Project lead for Shetland Islands Council Douglas Irvine said funding is also being sought from the UK Government.
The Orion Project – formerly titled Shetland Energy Hub – aims to secure a “clean, sustainable energy future for Shetland and the UK”. It is being led by the council and Aberdeen-based Oil and Gas Technology Centre.
Among its projected activities are using renewable electricity to power offshore oil and gas platforms as well as producing “industrial quantities” of hydrogen.
Other opportunities include the repurposing of infrastructure, production of green hydrogen and the redevelopment of parts of Sullom Voe Terminal.

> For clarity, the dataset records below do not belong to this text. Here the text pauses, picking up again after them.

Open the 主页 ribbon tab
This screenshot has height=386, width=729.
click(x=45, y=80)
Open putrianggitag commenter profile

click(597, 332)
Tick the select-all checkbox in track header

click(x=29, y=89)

There are hopes it could bridge the transition away from Shetland’s reliance on the oil and gas sector, while providing a sizeable employment boost too.
Speaking this week, Irvine said the project is applying for funding from the Scottish Government’s Energy Transition Fund for feasibility and concept studies.
Funding will be sought from the UK Government as part of the energy transition sector deal for upscaling and industrialisation if concept work is successful.
“We expect a decision on that application to the Scottish Government by the end of the year and we are working with a range of energy industry companies to achieve partnership arrangements,” he said.
“In the event of the funding approval being less than required the Orion Project will still proceed but within the existing project resources at a slower pace.”
Irvine also sought to clarify the carbon capture element of the project following comments made in the media by an expert in the field.
Stuart Haszeldine recently told the Press and Journal that he felt Shetland could be 20 to 30 years away from having a carbon capture and storage facility.
He is the director of research group Scottish Carbon Capture and Storage.
Carbon capture and storage is a way of capturing carbon dioxide from emissions produced by the use fossil fuels, reducing the environmental impact.
Haszeldine said larger carbon capture projects like Acorn at the St Fergus gas terminal in Aberdeenshire would be ahead of Shetland in the pecking order.
But Irvine said the Orion venture is “not primarily a carbon capture project, which need to be close to industrial zones”.
“The Orion project research relating to carbon capture is essentially about producing blue hydrogen from West of Shetland gas and then storing the carbon,” he said.
Irvine said the Orion team was keen to speak to Haszeldine to clarify the situation.
He reiterated that the carbon savings mentioned in the Orion Project are primarily from electrifying the oil fields to the west of Shetland.
Irvine also said storing carbon which has been imported in is not being considered in the project.